++++ Extrait de page ++++

337 maires d'Île-de-France opposés à la réouverture des écoles le 11 mai
Des centaines de maires d'Île-de-France demandent que les écoles ne rouvrent pas le 11 mai 2020, comme l'a annoncé le gouvernement. Ils estiment qu'ils n'auront pas le temps de bien préparer le retour des élèves mais aussi qu'un certain nombre de décisions devraient être de la responsabilité de l'État et non de la leur.
337 maires d'Île-de-France (sur 1.268) demandent "solennellement" au président de la République de repousser "à une date ultérieure au 11 mai" la réouverture des écoles. Dans une lettre ouverte publiée par le site latribune.fr le 3 mai, les édiles franciliens entendent "tirer la sonnette d'alarme" devant ce qu'ils estiment être un calendrier "intenable et irréaliste" pour la plupart des communes de la région.

++++

● **Consignes de l'exercice**:
1. Relevez toutes les expressions que le texte sur la réouverture des écoles cite entre guillemets.
2. Prolongez le texte sur la réouverture des écoles à partir de sa dernière phrase.
La liste n'a aucun rôle dans ce travail.

++++ Entrées de données ++++

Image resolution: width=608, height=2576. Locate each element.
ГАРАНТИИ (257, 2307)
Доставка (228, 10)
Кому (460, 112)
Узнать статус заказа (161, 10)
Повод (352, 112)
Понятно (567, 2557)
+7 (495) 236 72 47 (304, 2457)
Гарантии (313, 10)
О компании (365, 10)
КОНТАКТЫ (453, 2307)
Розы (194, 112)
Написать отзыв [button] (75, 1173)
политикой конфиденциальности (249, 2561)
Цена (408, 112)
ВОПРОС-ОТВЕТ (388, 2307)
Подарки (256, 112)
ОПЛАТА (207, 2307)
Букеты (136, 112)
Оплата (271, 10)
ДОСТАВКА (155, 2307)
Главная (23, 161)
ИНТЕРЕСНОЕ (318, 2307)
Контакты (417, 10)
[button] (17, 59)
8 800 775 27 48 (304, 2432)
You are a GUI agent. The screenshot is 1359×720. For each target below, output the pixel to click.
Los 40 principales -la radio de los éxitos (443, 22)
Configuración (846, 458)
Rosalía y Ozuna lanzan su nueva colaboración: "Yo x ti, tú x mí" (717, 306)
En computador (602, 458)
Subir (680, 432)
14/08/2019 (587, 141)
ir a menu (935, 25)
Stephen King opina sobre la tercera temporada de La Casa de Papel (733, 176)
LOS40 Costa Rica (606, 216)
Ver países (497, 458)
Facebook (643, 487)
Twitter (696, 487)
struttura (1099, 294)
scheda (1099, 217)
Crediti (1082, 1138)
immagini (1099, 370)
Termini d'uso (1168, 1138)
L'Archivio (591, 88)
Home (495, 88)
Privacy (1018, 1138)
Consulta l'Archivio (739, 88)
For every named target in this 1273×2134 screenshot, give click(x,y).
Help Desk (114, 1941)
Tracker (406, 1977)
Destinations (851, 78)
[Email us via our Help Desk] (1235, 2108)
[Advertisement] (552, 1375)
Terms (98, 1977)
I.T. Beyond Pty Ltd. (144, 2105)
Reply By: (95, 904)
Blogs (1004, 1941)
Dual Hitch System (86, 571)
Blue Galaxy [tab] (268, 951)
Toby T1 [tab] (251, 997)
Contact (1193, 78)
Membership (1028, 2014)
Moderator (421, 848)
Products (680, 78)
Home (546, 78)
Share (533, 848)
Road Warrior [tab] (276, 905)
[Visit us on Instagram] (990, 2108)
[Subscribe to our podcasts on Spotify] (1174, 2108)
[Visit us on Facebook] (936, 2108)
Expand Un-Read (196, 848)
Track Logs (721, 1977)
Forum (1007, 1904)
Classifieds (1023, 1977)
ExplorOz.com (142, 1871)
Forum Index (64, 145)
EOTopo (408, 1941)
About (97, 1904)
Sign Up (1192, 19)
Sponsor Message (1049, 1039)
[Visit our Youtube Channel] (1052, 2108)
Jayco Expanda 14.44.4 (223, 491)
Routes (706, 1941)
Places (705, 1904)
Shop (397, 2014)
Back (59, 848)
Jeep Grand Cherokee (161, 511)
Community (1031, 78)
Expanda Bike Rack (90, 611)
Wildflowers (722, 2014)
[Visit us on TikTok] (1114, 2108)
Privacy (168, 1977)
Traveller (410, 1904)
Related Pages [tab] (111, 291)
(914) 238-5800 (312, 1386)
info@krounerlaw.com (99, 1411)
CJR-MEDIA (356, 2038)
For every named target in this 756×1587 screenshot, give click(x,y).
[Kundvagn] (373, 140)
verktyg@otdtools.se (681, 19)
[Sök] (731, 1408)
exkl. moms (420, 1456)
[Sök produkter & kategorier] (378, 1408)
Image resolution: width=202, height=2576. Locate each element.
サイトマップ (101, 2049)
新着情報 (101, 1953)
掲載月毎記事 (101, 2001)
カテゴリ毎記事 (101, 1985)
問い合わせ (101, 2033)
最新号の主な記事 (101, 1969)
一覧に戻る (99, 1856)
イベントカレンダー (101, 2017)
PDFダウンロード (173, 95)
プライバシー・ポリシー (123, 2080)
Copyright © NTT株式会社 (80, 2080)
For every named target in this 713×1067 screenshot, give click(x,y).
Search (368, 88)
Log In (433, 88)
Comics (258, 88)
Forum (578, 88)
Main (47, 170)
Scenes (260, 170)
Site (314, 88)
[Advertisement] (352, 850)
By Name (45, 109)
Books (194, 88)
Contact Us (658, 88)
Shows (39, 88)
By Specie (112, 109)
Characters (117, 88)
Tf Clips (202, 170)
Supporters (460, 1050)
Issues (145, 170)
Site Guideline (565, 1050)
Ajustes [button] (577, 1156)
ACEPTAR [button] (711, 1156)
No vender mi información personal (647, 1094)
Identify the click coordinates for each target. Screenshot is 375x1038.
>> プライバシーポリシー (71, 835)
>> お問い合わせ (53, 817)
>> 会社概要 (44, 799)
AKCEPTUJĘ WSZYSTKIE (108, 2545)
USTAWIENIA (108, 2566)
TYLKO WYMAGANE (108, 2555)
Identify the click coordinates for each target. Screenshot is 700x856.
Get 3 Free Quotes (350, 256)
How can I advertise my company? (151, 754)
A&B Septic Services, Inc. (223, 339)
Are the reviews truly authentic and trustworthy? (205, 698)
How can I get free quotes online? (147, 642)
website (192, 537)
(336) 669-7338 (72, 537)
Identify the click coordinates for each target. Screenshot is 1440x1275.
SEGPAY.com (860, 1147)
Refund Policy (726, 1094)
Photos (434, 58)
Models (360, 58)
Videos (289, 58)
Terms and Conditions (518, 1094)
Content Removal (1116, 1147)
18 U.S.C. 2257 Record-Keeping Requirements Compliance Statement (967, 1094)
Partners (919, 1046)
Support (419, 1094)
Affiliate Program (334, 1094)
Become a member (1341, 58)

++++

● **Réponses par consigne**:
1.
« solennellement »
« à une date ultérieure au 11 mai »
« tirer la sonnette d'alarme »
« intenable et irréaliste »

2.
Alors que le ministère de l'Éducation nationale a publié le 1er mai son protocole sanitaire pour la réouverture des écoles (lire encadré ci-dessous et notre article du 30 avril), les maires signataires jugent que "les conditions sanitaires à mettre en œuvre sont sérieuses" et que "cela ne s'improvise pas". Si les élus se sont "mis au travail pour organiser la réouverture des écoles à compter du 11 mai", les conditions dans lesquelles le gouvernement compte mettre en œuvre ce retour des élèves dans les établissements ne leur convient pas : "Nous apprenons, dix jours avant la date de réouverture des écoles, qu'il appartiendrait aux maires de décider de la réouverture des écoles, et aux parents de décider du retour vers le chemin des classes de leurs enfants. Que le calendrier de la reprise progressive des niveaux de classes, initialement annoncé, n'est plus valable, s'agissant des GS, CP et CM2. Et que nous ne saurons que le 7 mai, à la veille d'un week-end de trois jours précédant la rentrée annoncée, si nos départements sont officiellement classés en zone rouge." Et les maires d'énumérer les inconnues de l'équation :
• nombre d'enseignant disponibles
• nombre d'animateurs disponibles pour les activités périscolaires
• et, le plus important sans doute, effectifs des élèves à accueillir.
"Compétences régaliennes"
Les maires ne comprennent pas, par exemple, comment il leur sera possible de choisir entre les enfants que les parents souhaitent remettre à l'école, ceux dont les parents doivent reprendre une activité professionnelle et ceux qui se trouvent en situation de décrochage scolaire dans la mesure où tous ne pourront être accueillis en même temps.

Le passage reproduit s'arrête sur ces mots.